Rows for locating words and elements
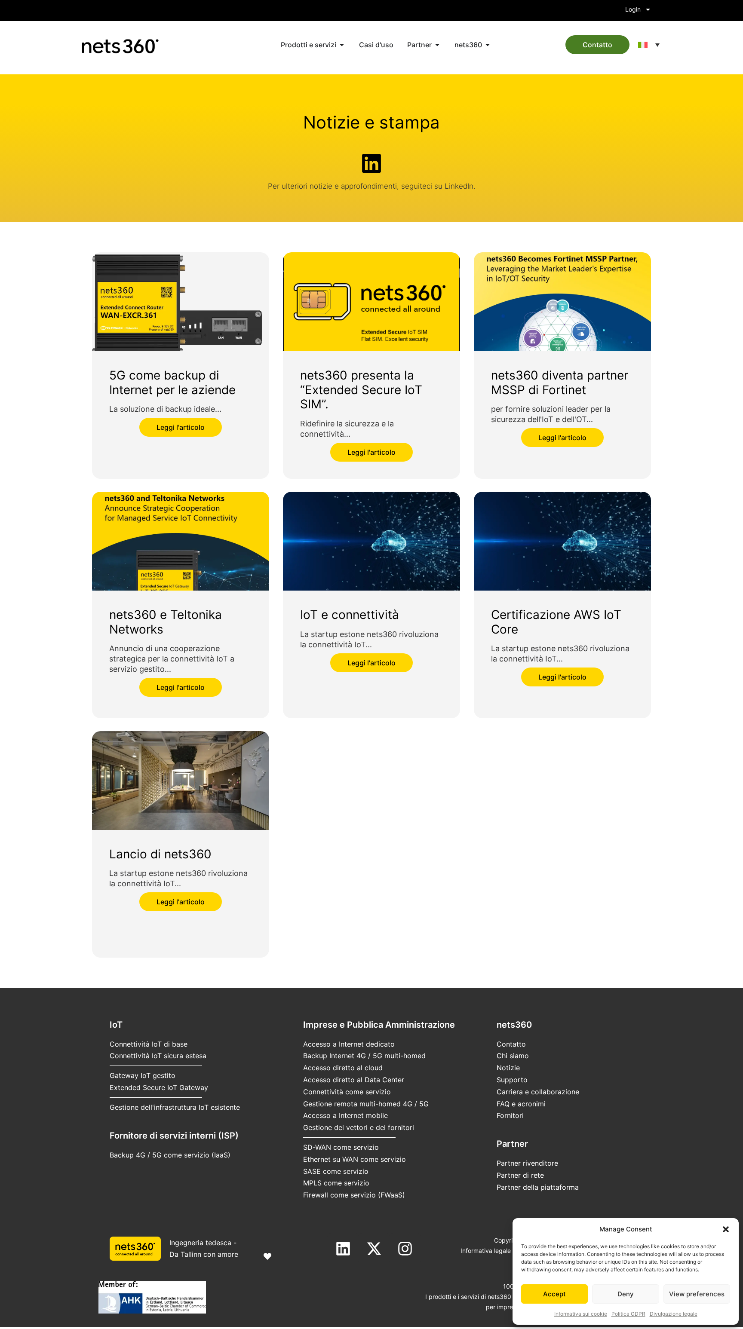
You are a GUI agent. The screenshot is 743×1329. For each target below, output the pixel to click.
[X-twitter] (374, 1248)
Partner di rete (520, 1175)
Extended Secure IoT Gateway (159, 1087)
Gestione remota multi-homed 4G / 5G (366, 1103)
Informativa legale (486, 1250)
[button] (726, 1229)
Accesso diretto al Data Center (353, 1079)
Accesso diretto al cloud (343, 1067)
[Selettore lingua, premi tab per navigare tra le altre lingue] (649, 44)
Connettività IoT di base (148, 1044)
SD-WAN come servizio (341, 1147)
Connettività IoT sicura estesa (158, 1055)
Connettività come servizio (347, 1091)
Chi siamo (513, 1055)
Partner (512, 1144)
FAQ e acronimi (521, 1103)
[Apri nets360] (487, 45)
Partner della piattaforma (538, 1187)
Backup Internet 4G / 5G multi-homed (364, 1055)
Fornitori (510, 1115)
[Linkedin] (343, 1248)
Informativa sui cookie (580, 1314)
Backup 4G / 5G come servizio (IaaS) (170, 1155)
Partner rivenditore (527, 1163)
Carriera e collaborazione (538, 1091)
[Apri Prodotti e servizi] (341, 45)
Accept (554, 1294)
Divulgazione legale (673, 1314)
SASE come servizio (335, 1171)
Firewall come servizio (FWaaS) (354, 1195)
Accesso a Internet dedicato (349, 1044)
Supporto (512, 1079)
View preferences (697, 1294)
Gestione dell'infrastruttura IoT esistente (175, 1107)
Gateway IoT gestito (142, 1075)
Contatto (511, 1044)
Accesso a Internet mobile (345, 1115)
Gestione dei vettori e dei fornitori (358, 1127)
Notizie (508, 1067)
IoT (116, 1025)
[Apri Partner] (437, 45)
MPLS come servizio (336, 1183)
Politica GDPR (628, 1314)
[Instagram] (405, 1248)
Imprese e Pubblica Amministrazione (379, 1025)
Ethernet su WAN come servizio (354, 1159)
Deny (625, 1294)
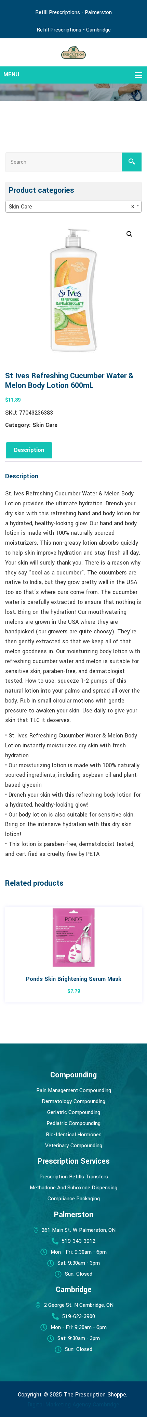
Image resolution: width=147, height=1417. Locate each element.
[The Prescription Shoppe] (74, 52)
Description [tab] (29, 450)
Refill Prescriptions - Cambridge (74, 30)
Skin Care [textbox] (71, 207)
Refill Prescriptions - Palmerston (73, 12)
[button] (129, 234)
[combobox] (73, 207)
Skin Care (44, 425)
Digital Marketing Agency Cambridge (73, 1404)
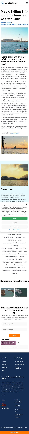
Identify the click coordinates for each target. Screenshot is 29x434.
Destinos (4, 364)
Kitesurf (22, 256)
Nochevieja (10, 259)
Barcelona (3, 22)
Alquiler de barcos (21, 237)
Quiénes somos (19, 361)
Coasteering (14, 245)
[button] (26, 204)
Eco (3, 254)
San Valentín (6, 270)
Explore (4, 361)
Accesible (10, 232)
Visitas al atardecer (23, 24)
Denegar (14, 222)
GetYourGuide (15, 133)
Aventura (18, 232)
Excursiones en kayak (11, 256)
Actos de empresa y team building (12, 248)
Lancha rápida (18, 265)
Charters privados (8, 262)
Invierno (14, 273)
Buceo (25, 248)
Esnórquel (9, 265)
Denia (18, 290)
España (9, 22)
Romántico (18, 262)
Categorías (4, 367)
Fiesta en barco (11, 240)
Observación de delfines (9, 251)
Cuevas (20, 240)
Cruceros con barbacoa (14, 234)
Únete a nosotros (19, 364)
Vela (16, 24)
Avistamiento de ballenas (19, 270)
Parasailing (19, 259)
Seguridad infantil (8, 243)
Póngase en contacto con (18, 367)
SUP (19, 267)
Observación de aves (8, 237)
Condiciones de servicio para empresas (19, 416)
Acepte (14, 218)
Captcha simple (5, 339)
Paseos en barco (5, 24)
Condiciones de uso (19, 410)
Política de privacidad (17, 406)
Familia (9, 254)
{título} (10, 229)
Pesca (14, 254)
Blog (3, 370)
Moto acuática (22, 254)
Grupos (12, 24)
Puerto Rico (6, 290)
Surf (23, 267)
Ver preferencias (14, 227)
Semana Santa (22, 251)
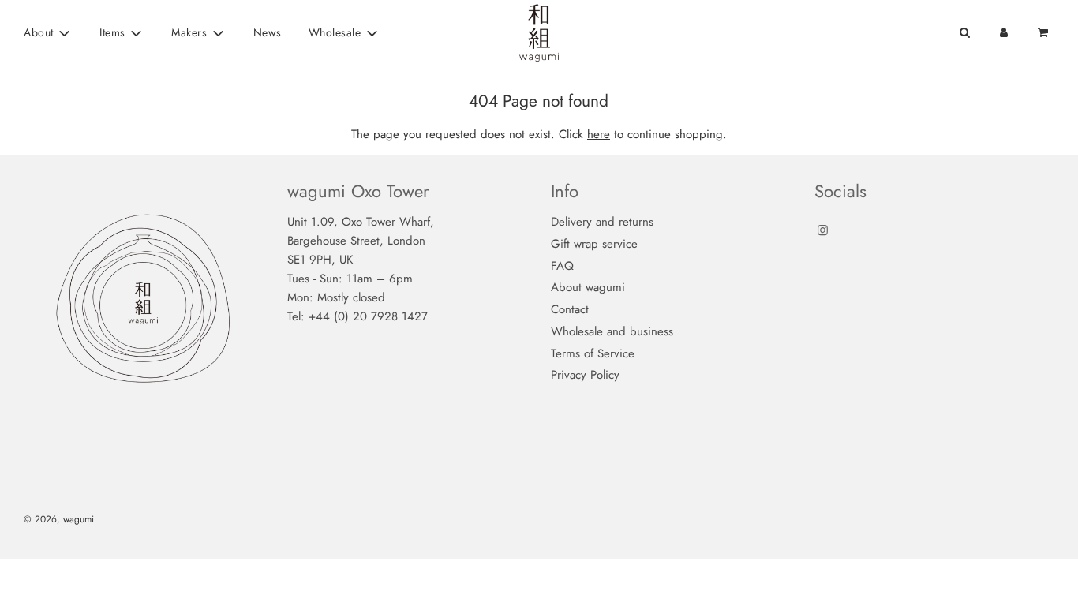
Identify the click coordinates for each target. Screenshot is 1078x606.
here (598, 134)
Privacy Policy (585, 374)
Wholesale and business (612, 331)
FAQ (562, 266)
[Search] (964, 32)
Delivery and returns (602, 221)
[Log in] (1004, 32)
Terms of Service (592, 353)
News (267, 32)
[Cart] (1044, 32)
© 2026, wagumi (59, 519)
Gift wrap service (594, 243)
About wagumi (588, 287)
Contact (570, 309)
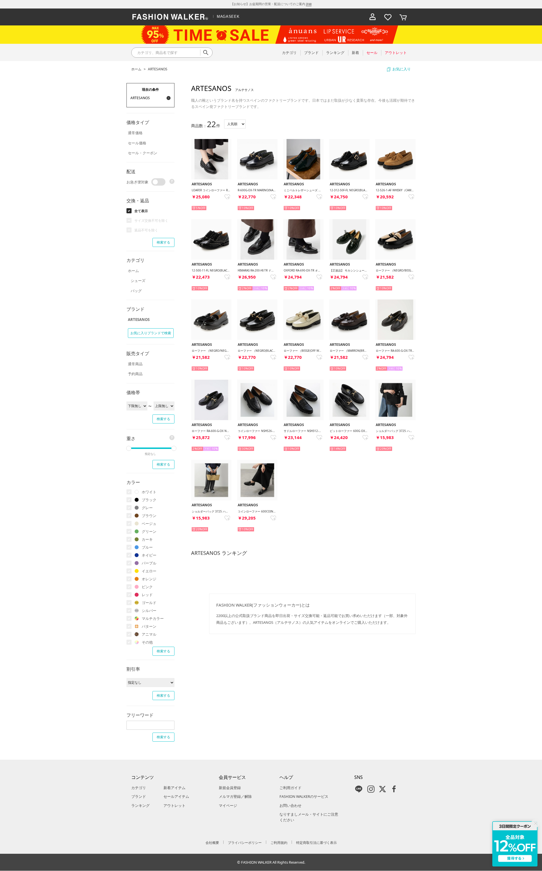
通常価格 (135, 132)
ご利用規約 (278, 842)
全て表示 (141, 210)
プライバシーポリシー (245, 842)
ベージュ (149, 523)
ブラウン (149, 515)
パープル (149, 563)
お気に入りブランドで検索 (150, 333)
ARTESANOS (157, 69)
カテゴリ (138, 787)
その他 (147, 642)
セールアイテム (176, 796)
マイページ (228, 805)
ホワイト (149, 491)
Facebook (394, 789)
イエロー (149, 571)
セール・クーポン (142, 152)
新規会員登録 (230, 787)
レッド (147, 594)
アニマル (149, 634)
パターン (149, 626)
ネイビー (149, 555)
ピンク (147, 586)
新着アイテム (174, 787)
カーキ (147, 539)
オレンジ (149, 578)
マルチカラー (153, 618)
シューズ (138, 280)
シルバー (149, 610)
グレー (147, 507)
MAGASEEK (228, 16)
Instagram (371, 789)
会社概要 (212, 842)
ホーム (136, 69)
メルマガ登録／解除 (235, 796)
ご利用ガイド (290, 787)
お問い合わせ (290, 805)
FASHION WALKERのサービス (303, 796)
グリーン (149, 531)
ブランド (138, 796)
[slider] (128, 448)
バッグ (136, 290)
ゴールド (149, 602)
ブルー (147, 547)
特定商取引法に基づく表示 (316, 842)
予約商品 (135, 373)
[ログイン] (372, 16)
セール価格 (137, 142)
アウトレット (174, 805)
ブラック (149, 499)
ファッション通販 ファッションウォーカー (170, 16)
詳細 (309, 4)
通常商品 (135, 363)
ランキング (140, 805)
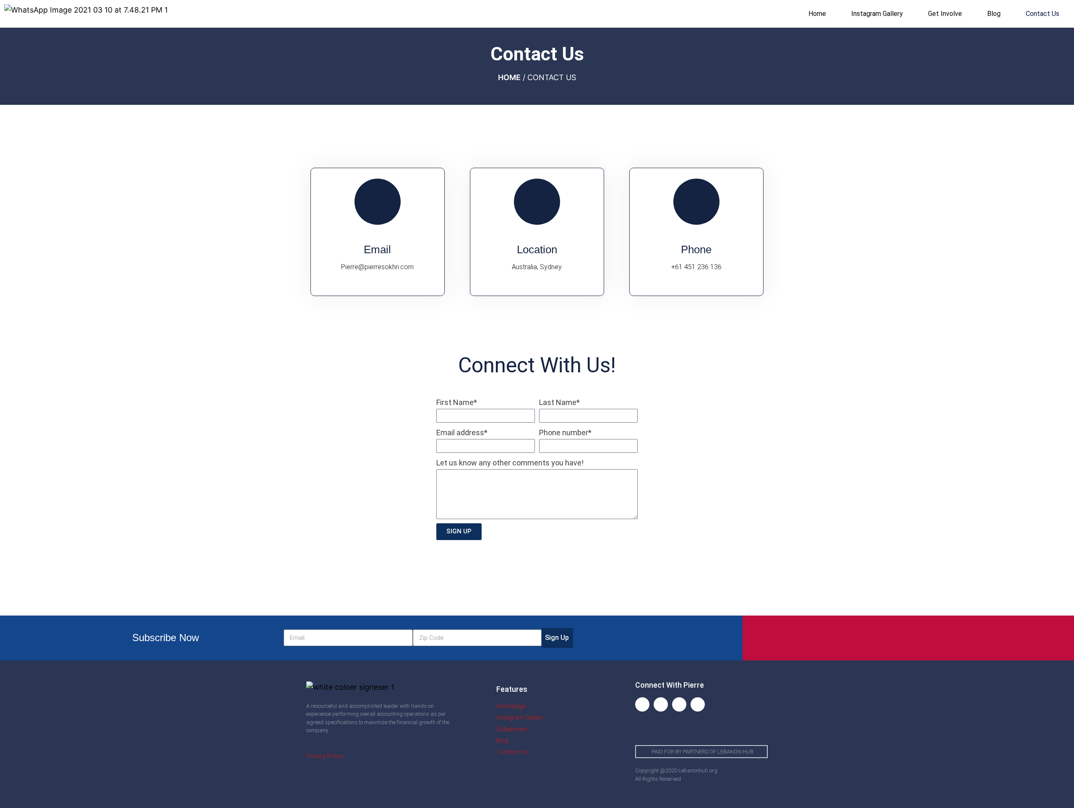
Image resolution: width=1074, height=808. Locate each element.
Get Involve (945, 14)
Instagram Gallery (877, 14)
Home (817, 14)
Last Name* (559, 402)
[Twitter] (679, 704)
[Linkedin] (698, 704)
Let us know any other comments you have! (510, 462)
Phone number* (565, 432)
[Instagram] (661, 704)
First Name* (456, 402)
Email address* (461, 432)
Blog (994, 14)
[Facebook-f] (642, 704)
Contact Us (1042, 14)
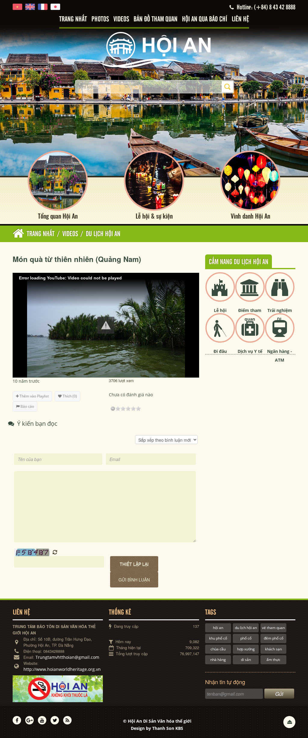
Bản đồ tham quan (155, 19)
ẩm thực (273, 659)
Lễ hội (220, 310)
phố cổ (245, 638)
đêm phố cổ (273, 638)
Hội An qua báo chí (204, 19)
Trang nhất (73, 19)
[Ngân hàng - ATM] (280, 333)
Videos (121, 19)
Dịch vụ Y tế (250, 351)
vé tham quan (273, 627)
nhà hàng (218, 659)
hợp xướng (246, 649)
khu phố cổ (218, 638)
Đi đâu (220, 351)
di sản (246, 659)
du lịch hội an (246, 627)
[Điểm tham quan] (250, 292)
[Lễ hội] (220, 292)
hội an (218, 627)
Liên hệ (240, 19)
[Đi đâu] (220, 333)
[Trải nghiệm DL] (279, 292)
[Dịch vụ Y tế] (250, 333)
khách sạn (273, 649)
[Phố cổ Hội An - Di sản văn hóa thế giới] (154, 49)
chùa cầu (218, 649)
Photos (100, 19)
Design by (157, 728)
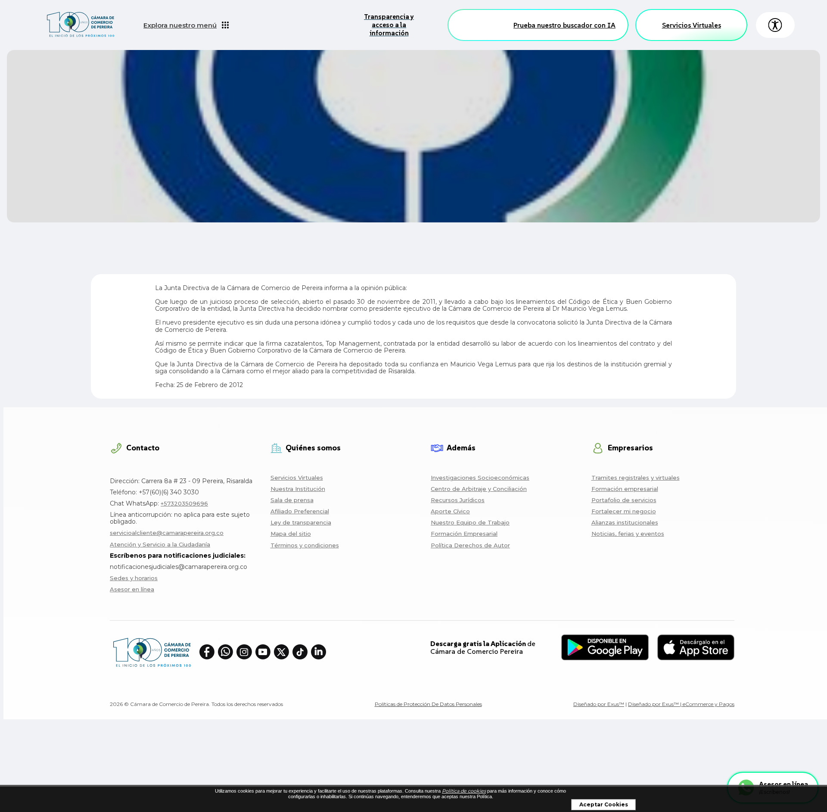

◆ STATED EXERCISE ◆
Write out every row above again, swapping each "come servizio" for "as a service" and changing nothing else. Leave the pictures out.

◆ TASK SOLUTION ◆
You are a GUI agent. The screenshot is 743×1329. For each target below, output the pixel to click.
[X-twitter] (374, 1248)
Partner di rete (520, 1175)
Extended Secure IoT Gateway (159, 1087)
Gestione remota multi-homed 4G / 5G (366, 1103)
Informativa legale (486, 1250)
[button] (726, 1229)
Accesso diretto al Data Center (353, 1079)
Accesso diretto al cloud (343, 1067)
[Selettore lingua, premi tab per navigare tra le altre lingue] (649, 44)
Connettività IoT di base (148, 1044)
SD-WAN as a service (341, 1147)
Connettività IoT sicura estesa (158, 1055)
Connettività as a service (347, 1091)
Chi siamo (513, 1055)
Partner (512, 1144)
FAQ e acronimi (521, 1103)
[Apri nets360] (487, 45)
Partner della piattaforma (538, 1187)
Backup Internet 4G / 5G multi-homed (364, 1055)
Fornitori (510, 1115)
[Linkedin] (343, 1248)
Informativa sui cookie (580, 1314)
Backup 4G / 5G as a service (IaaS) (170, 1155)
Partner rivenditore (527, 1163)
Carriera e collaborazione (538, 1091)
[Apri Prodotti e servizi] (341, 45)
Accept (554, 1294)
Divulgazione legale (673, 1314)
SASE as a service (335, 1171)
Firewall as a service (FWaaS) (354, 1195)
Accesso a Internet dedicato (349, 1044)
Supporto (512, 1079)
View preferences (697, 1294)
Gestione dell'infrastruttura IoT esistente (175, 1107)
Gateway IoT gestito (142, 1075)
Contatto (511, 1044)
Accesso a Internet mobile (345, 1115)
Gestione dei vettori e dei fornitori (358, 1127)
Notizie (508, 1067)
IoT (116, 1025)
[Apri Partner] (437, 45)
MPLS as a service (336, 1183)
Politica GDPR (628, 1314)
[Instagram] (405, 1248)
Imprese e Pubblica Amministrazione (379, 1025)
Ethernet su WAN as a service (354, 1159)
Deny (625, 1294)
Image resolution: width=147, height=1417. Locate each element.
[The Prescription Shoppe] (74, 52)
Description [tab] (29, 450)
Refill Prescriptions - Cambridge (74, 30)
Skin Care [textbox] (71, 207)
Refill Prescriptions - Palmerston (73, 12)
[button] (129, 234)
[combobox] (73, 207)
Skin Care (44, 425)
Digital Marketing Agency Cambridge (73, 1404)
Identify the click coordinates for each target. Screenshot is 29x434.
Destinos (4, 364)
Kitesurf (22, 256)
Nochevieja (10, 259)
Barcelona (3, 22)
Alquiler de barcos (21, 237)
Quiénes somos (19, 361)
Coasteering (14, 245)
[button] (26, 204)
Eco (3, 254)
San Valentín (6, 270)
Explore (4, 361)
Accesible (10, 232)
Visitas al atardecer (23, 24)
Denegar (14, 222)
GetYourGuide (15, 133)
Aventura (18, 232)
Excursiones en kayak (11, 256)
Actos de empresa y team building (12, 248)
Lancha rápida (18, 265)
Charters privados (8, 262)
Invierno (14, 273)
Buceo (25, 248)
Esnórquel (9, 265)
Denia (18, 290)
España (9, 22)
Romántico (18, 262)
Categorías (4, 367)
Fiesta en barco (11, 240)
Observación de delfines (9, 251)
Cuevas (20, 240)
Cruceros con barbacoa (14, 234)
Únete a nosotros (19, 364)
Vela (16, 24)
Avistamiento de ballenas (19, 270)
Parasailing (19, 259)
Seguridad infantil (8, 243)
Póngase en contacto con (18, 367)
SUP (19, 267)
Observación de aves (8, 237)
Condiciones de servicio para empresas (19, 416)
Acepte (14, 218)
Captcha simple (5, 339)
Paseos en barco (5, 24)
Condiciones de uso (19, 410)
Política de privacidad (17, 406)
Familia (9, 254)
{título} (10, 229)
Pesca (14, 254)
Blog (3, 370)
Moto acuática (22, 254)
Grupos (12, 24)
Puerto Rico (6, 290)
Surf (23, 267)
Ver preferencias (14, 227)
Semana Santa (22, 251)
Identify the click coordinates for each target. Screenshot is 1078x606.
here (598, 134)
Privacy Policy (585, 374)
Wholesale and business (612, 331)
FAQ (562, 266)
[Search] (964, 32)
Delivery and returns (602, 221)
[Log in] (1004, 32)
Terms of Service (592, 353)
News (267, 32)
[Cart] (1044, 32)
© 2026, wagumi (59, 519)
Gift wrap service (594, 243)
About wagumi (588, 287)
Contact (570, 309)
通常価格 (135, 132)
ご利用規約 (278, 842)
全て表示 (141, 210)
プライバシーポリシー (245, 842)
ベージュ (149, 523)
ブラウン (149, 515)
パープル (149, 563)
お気に入りブランドで検索 (150, 333)
ARTESANOS (157, 69)
カテゴリ (138, 787)
その他 (147, 642)
セールアイテム (176, 796)
マイページ (228, 805)
ホワイト (149, 491)
Facebook (394, 789)
イエロー (149, 571)
セール・クーポン (142, 152)
新規会員登録 (230, 787)
レッド (147, 594)
アニマル (149, 634)
パターン (149, 626)
ネイビー (149, 555)
ピンク (147, 586)
新着アイテム (174, 787)
カーキ (147, 539)
オレンジ (149, 578)
マルチカラー (153, 618)
シューズ (138, 280)
シルバー (149, 610)
グレー (147, 507)
MAGASEEK (228, 16)
Instagram (371, 789)
会社概要 (212, 842)
ホーム (136, 69)
メルマガ登録／解除 (235, 796)
ご利用ガイド (290, 787)
お問い合わせ (290, 805)
FASHION WALKERのサービス (303, 796)
グリーン (149, 531)
ブランド (138, 796)
[slider] (128, 448)
バッグ (136, 290)
ゴールド (149, 602)
ブルー (147, 547)
特定商取引法に基づく表示 (316, 842)
予約商品 (135, 373)
[ログイン] (372, 16)
セール価格 (137, 142)
アウトレット (174, 805)
ブラック (149, 499)
ファッション通販 ファッションウォーカー (170, 16)
詳細 (309, 4)
通常商品 (135, 363)
ランキング (140, 805)
Image resolution: width=1074, height=808. Locate each element.
Get Involve (945, 14)
Instagram Gallery (877, 14)
Home (817, 14)
Last Name* (559, 402)
[Twitter] (679, 704)
[Linkedin] (698, 704)
Let us know any other comments you have! (510, 462)
Phone number* (565, 432)
[Instagram] (661, 704)
First Name* (456, 402)
Email address* (461, 432)
Blog (994, 14)
[Facebook-f] (642, 704)
Contact Us (1042, 14)
Bản đồ tham quan (155, 19)
ẩm thực (273, 659)
Lễ hội (220, 310)
phố cổ (245, 638)
đêm phố cổ (273, 638)
Hội An qua báo chí (204, 19)
Trang nhất (73, 19)
[Ngân hàng - ATM] (280, 333)
Videos (121, 19)
Dịch vụ Y tế (250, 351)
vé tham quan (273, 627)
nhà hàng (218, 659)
hợp xướng (246, 649)
khu phố cổ (218, 638)
Đi đâu (220, 351)
di sản (246, 659)
du lịch hội an (246, 627)
[Điểm tham quan] (250, 292)
[Lễ hội] (220, 292)
hội an (218, 627)
Liên hệ (240, 19)
[Đi đâu] (220, 333)
[Trải nghiệm DL] (279, 292)
[Dịch vụ Y tế] (250, 333)
khách sạn (273, 649)
[Phố cổ Hội An - Di sản văn hóa thế giới] (154, 49)
chùa cầu (218, 649)
Photos (100, 19)
Design by (157, 728)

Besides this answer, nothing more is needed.